** Opening The data block **

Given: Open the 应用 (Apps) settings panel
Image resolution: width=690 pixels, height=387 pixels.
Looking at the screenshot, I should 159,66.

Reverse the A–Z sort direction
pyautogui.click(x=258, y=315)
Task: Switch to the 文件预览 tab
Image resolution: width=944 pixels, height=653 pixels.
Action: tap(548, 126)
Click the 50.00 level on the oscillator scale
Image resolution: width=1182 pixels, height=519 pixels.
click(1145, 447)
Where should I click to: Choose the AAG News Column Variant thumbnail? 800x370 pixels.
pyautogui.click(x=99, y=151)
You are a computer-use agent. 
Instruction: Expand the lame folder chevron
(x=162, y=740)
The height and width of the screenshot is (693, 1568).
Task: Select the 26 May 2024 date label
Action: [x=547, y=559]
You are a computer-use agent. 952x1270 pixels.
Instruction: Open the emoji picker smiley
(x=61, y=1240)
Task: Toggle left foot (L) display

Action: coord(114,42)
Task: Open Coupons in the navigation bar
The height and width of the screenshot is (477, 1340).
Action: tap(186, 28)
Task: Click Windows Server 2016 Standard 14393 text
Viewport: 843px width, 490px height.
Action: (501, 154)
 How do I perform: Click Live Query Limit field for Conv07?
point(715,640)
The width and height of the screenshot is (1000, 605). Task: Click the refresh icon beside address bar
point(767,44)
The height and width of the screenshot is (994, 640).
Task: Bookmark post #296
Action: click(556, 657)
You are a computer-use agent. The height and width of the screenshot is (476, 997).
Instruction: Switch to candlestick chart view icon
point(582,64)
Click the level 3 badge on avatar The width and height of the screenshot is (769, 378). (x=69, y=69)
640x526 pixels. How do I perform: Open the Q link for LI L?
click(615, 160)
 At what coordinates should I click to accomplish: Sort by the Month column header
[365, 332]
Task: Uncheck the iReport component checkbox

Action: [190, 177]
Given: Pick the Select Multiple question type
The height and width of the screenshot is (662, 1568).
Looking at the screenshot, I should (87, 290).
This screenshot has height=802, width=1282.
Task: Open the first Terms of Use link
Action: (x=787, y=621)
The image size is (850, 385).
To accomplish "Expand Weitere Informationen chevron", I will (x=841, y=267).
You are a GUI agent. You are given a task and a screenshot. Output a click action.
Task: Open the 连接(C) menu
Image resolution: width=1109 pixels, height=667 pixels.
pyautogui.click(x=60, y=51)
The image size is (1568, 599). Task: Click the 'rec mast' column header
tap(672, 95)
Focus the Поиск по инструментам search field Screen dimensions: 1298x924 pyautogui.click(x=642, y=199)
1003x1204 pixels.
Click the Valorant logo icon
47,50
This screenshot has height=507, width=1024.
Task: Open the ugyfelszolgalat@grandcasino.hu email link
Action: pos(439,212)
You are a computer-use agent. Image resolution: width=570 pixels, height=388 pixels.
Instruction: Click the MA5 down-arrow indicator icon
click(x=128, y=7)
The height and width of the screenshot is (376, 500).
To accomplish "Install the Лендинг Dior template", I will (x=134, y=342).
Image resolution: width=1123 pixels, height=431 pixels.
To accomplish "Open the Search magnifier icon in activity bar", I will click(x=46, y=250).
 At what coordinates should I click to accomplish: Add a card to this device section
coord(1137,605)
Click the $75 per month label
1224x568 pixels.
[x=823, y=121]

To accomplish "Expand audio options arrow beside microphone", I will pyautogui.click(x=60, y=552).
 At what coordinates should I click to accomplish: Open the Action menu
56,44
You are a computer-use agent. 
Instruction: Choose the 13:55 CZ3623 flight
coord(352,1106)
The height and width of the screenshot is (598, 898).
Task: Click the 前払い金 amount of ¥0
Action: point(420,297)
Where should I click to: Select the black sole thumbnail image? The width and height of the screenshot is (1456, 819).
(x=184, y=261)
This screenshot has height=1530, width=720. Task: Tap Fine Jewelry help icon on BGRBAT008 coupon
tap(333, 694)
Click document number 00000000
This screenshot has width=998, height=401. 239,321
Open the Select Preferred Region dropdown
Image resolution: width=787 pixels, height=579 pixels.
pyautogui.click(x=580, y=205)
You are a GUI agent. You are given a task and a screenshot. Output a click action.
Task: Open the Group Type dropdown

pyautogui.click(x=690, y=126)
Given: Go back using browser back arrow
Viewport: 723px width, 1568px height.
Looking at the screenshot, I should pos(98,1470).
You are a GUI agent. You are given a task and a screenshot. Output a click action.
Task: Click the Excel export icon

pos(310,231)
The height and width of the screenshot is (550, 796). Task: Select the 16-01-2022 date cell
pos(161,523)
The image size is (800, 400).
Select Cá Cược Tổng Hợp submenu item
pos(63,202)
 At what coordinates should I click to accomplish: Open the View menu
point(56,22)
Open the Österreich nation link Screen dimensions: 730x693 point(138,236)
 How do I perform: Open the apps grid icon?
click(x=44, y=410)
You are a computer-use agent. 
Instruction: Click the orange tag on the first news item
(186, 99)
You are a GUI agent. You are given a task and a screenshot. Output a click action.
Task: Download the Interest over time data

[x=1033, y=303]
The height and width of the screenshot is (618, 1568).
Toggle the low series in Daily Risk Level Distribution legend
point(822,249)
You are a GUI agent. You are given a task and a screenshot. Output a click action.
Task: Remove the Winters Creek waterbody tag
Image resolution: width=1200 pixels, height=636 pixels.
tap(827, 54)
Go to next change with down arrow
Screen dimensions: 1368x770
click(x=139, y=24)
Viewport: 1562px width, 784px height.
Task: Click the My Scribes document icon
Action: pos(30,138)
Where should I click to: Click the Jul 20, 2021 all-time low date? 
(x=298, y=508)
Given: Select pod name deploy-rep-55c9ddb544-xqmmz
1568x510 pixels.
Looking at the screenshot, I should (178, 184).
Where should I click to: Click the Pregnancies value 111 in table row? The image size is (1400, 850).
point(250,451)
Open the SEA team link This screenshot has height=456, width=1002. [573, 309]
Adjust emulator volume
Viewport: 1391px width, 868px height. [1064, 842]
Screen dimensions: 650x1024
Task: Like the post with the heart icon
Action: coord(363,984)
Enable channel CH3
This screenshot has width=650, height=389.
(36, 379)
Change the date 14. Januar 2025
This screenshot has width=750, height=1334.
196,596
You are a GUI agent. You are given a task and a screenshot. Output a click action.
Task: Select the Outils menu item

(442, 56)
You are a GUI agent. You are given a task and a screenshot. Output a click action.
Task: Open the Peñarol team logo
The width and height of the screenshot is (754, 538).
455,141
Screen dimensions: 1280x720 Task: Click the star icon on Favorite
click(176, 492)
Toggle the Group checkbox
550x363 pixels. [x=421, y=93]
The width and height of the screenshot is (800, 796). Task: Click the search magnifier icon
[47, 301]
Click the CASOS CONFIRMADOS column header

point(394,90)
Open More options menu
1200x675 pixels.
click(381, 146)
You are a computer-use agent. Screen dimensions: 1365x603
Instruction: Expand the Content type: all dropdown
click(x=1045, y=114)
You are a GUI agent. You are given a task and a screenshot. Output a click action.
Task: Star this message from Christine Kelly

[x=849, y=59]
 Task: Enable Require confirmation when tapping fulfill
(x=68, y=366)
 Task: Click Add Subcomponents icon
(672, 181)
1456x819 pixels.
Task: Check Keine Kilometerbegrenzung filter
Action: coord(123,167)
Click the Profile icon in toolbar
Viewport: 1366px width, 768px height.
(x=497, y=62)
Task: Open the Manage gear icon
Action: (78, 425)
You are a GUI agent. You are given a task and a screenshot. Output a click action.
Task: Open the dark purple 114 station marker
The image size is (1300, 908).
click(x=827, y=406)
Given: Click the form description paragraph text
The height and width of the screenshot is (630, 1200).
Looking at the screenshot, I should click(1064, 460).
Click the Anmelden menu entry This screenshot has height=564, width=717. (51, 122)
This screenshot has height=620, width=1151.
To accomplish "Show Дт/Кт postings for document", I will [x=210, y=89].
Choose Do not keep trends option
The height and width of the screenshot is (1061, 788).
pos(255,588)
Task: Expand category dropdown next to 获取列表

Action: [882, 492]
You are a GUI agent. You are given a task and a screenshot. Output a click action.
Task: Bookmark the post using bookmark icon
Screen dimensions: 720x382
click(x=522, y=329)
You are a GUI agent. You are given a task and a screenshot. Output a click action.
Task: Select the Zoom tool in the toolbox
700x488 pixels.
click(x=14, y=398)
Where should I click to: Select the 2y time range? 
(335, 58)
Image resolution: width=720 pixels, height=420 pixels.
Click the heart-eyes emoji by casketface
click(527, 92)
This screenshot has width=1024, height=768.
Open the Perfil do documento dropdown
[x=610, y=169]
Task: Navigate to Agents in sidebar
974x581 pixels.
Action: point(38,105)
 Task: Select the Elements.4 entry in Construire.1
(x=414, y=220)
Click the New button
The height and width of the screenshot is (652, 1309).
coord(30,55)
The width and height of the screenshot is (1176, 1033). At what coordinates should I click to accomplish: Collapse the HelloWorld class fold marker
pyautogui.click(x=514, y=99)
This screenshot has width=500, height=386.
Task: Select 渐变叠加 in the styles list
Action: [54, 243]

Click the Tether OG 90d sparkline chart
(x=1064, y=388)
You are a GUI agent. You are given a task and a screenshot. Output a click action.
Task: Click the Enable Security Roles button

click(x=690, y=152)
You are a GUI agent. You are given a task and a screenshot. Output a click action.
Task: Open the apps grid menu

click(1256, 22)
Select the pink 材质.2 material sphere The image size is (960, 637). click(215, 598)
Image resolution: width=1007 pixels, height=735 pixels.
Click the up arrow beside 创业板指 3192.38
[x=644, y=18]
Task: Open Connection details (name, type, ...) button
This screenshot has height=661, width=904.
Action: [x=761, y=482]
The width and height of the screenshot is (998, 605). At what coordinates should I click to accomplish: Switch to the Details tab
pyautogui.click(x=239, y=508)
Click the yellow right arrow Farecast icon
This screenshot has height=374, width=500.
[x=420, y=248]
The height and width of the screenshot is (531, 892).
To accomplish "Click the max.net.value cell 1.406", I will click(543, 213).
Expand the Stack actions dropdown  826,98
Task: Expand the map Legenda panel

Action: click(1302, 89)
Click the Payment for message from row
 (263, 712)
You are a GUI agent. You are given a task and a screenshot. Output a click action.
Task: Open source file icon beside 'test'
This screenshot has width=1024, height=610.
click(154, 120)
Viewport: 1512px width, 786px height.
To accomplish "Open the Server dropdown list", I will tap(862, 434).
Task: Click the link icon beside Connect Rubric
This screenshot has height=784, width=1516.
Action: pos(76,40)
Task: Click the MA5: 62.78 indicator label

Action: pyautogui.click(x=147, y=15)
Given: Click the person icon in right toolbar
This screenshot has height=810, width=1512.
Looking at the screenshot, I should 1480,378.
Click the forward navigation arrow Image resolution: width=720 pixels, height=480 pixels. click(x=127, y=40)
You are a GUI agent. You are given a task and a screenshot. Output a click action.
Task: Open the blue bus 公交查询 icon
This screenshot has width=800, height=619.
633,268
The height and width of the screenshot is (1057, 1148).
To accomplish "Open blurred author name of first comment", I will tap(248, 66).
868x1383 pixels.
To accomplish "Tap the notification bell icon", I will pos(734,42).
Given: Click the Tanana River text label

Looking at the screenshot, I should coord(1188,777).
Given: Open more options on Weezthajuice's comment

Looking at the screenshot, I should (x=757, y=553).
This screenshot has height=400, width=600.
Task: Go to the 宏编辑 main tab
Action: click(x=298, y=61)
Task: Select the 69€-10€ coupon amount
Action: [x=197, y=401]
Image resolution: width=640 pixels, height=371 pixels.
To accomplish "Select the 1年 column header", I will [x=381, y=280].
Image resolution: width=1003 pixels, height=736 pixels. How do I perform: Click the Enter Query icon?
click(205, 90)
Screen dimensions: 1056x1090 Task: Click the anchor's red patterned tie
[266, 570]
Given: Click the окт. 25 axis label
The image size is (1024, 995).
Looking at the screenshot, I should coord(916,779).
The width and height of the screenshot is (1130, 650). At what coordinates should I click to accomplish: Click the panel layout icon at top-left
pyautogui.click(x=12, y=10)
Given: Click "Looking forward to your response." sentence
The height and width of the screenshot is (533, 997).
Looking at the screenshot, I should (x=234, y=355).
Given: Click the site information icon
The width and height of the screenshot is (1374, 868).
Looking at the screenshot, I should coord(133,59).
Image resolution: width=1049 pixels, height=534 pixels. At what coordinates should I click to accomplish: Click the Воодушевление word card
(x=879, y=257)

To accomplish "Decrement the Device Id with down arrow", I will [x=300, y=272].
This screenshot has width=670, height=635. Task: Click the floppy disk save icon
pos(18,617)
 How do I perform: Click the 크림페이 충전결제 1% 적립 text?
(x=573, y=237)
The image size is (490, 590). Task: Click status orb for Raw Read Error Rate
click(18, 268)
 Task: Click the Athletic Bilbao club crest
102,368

** Closing The data block **

● Exercise requirements: Return each line of the data where the word "computer" appears.

● Task output:
You are a computer-use agent. 
You are a computer-use agent. 952x1270 pixels.
You are a computer-use agent. The height and width of the screenshot is (476, 997).
You are a computer-use agent. Image resolution: width=570 pixels, height=388 pixels.
You are a computer-use agent. 
You are a computer-use agent. 
You are a computer-use agent. Screen dimensions: 1365x603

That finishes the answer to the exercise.